Where a line holds the word "computer", copy that line from the data below.

*** Block opens ***

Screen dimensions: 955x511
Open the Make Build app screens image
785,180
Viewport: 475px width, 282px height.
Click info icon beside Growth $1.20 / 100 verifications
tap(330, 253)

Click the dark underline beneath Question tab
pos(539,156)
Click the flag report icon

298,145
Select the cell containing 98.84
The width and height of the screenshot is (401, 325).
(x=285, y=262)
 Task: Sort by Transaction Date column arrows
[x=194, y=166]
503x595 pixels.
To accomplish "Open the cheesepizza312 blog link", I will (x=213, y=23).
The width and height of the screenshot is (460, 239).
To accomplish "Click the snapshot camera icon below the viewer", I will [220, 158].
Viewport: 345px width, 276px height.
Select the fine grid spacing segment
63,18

*** Block closes ***
*** Block opens ***

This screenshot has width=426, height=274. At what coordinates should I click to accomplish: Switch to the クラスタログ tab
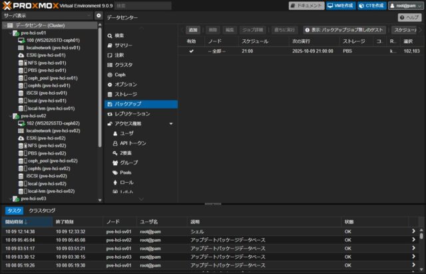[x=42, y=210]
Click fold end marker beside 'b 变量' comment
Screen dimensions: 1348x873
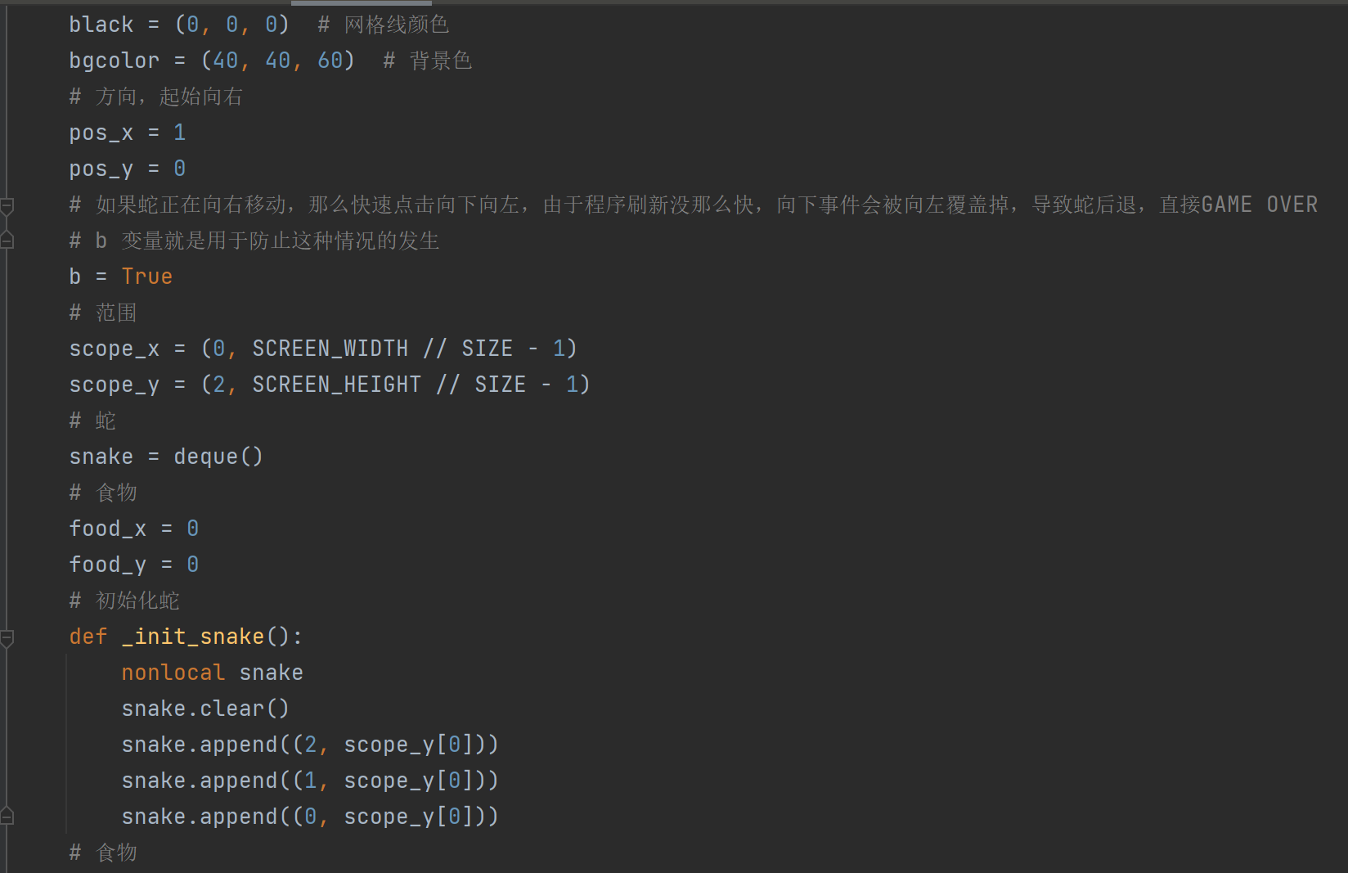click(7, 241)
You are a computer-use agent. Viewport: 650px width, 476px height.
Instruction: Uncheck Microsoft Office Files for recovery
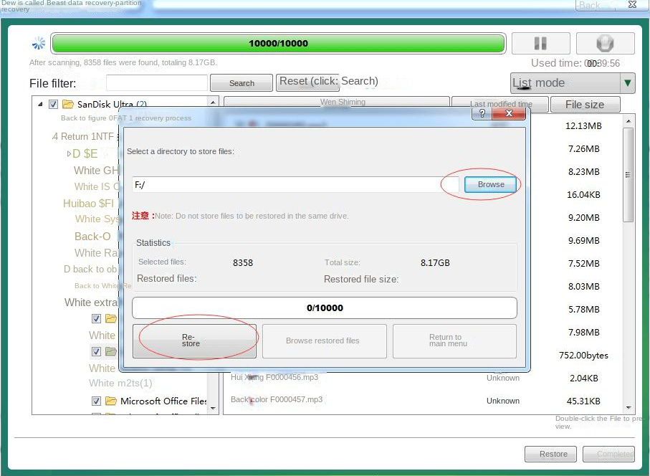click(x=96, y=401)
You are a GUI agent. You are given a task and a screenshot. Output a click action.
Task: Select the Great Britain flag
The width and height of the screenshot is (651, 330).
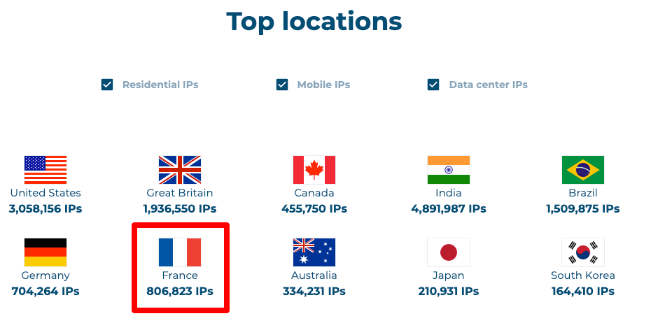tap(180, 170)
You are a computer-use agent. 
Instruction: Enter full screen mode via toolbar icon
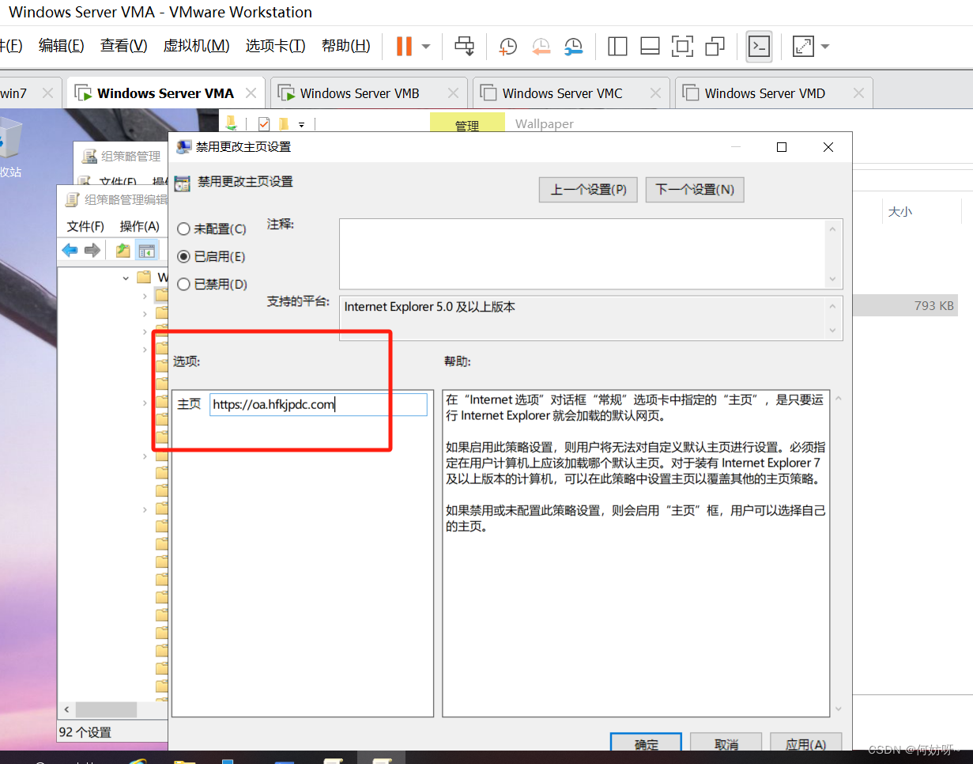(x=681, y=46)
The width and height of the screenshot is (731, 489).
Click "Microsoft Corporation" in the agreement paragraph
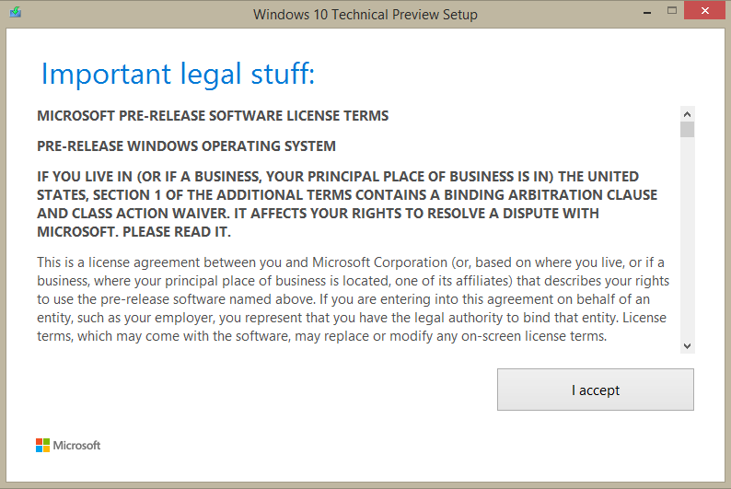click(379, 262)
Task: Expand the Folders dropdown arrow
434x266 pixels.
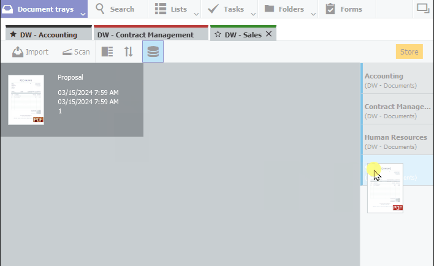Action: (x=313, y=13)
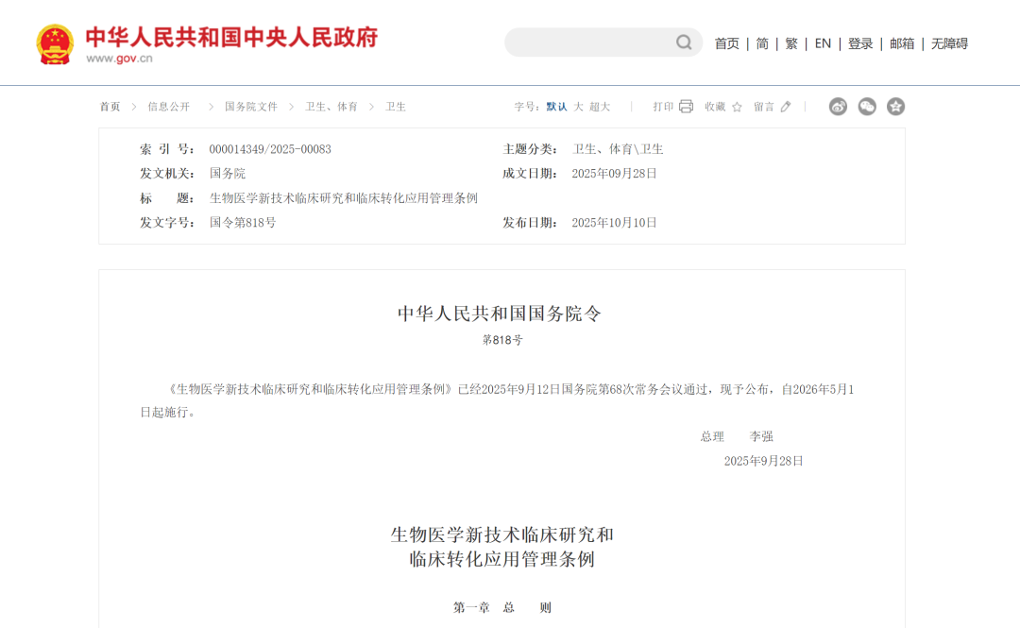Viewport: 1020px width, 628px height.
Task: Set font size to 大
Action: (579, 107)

*** Block closes ***
*** Block opens ***

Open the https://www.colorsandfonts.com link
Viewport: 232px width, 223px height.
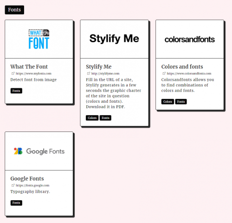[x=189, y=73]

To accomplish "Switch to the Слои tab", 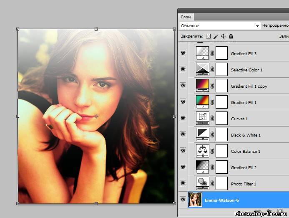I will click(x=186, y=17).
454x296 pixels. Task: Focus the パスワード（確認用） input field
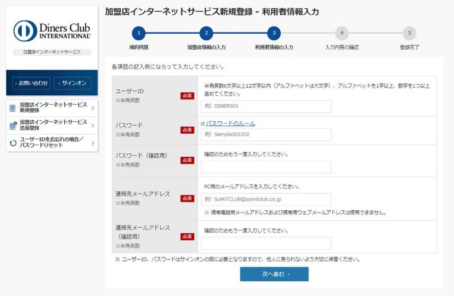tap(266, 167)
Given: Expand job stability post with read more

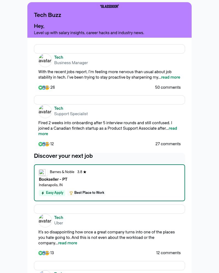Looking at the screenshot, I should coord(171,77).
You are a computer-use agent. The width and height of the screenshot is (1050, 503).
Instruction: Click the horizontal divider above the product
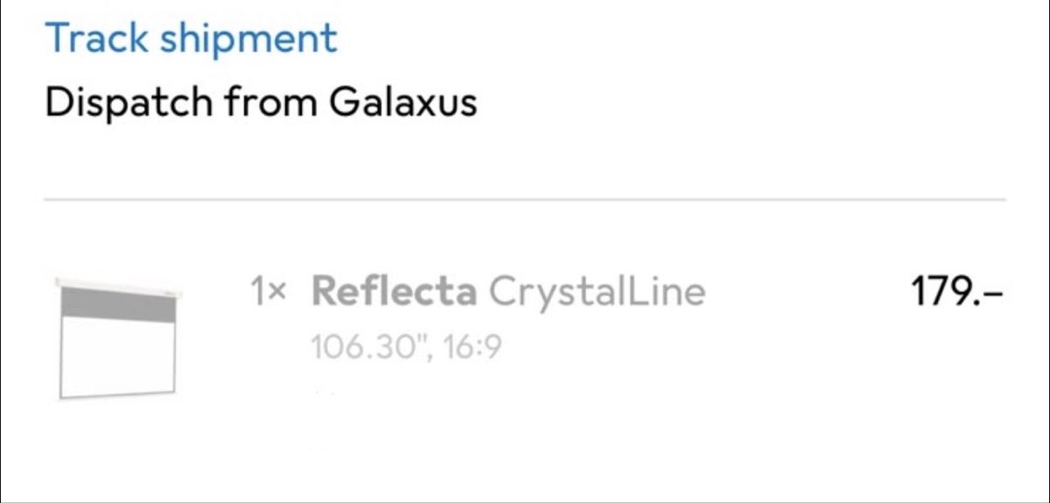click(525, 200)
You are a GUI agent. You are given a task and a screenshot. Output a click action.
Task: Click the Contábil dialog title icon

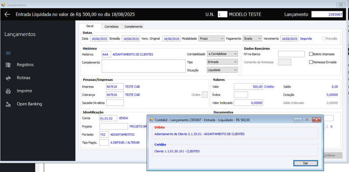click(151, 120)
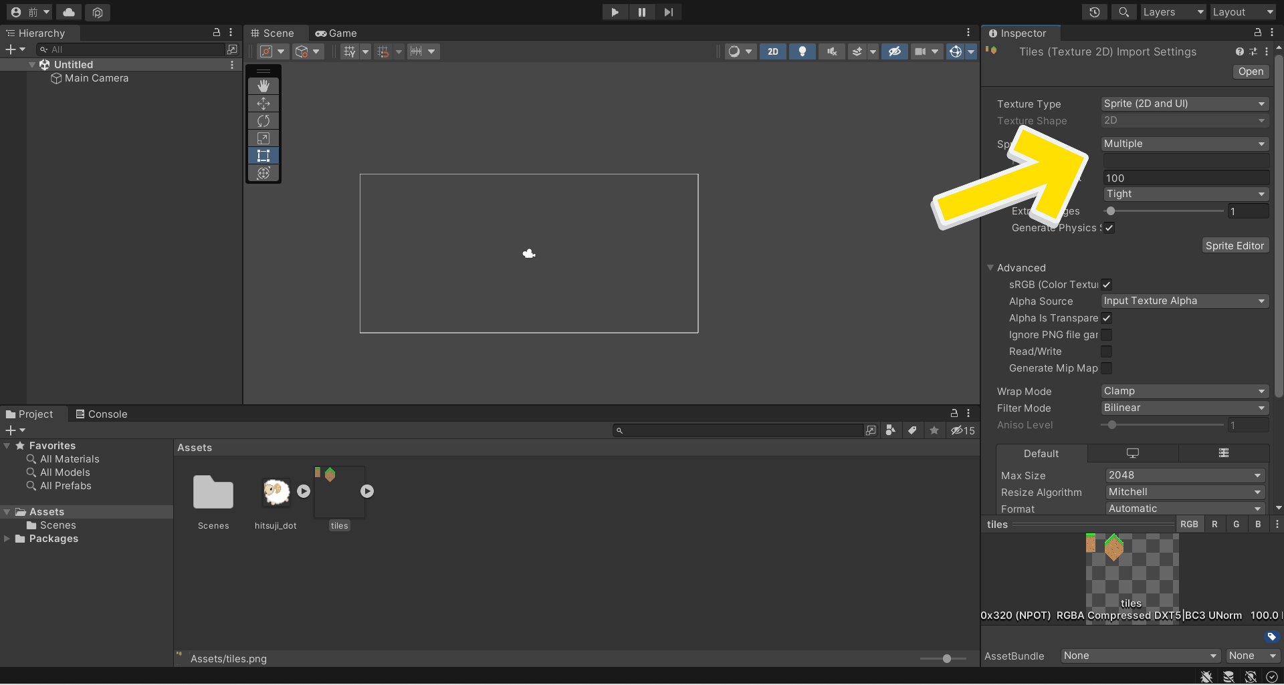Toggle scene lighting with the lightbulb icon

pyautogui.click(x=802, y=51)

*** Block closes ***

Solution to this task —
You are a computer-use agent. Viewport: 650px width, 476px height.
You are a computer-use agent. 
You are a computer-use agent. The width and height of the screenshot is (1050, 503).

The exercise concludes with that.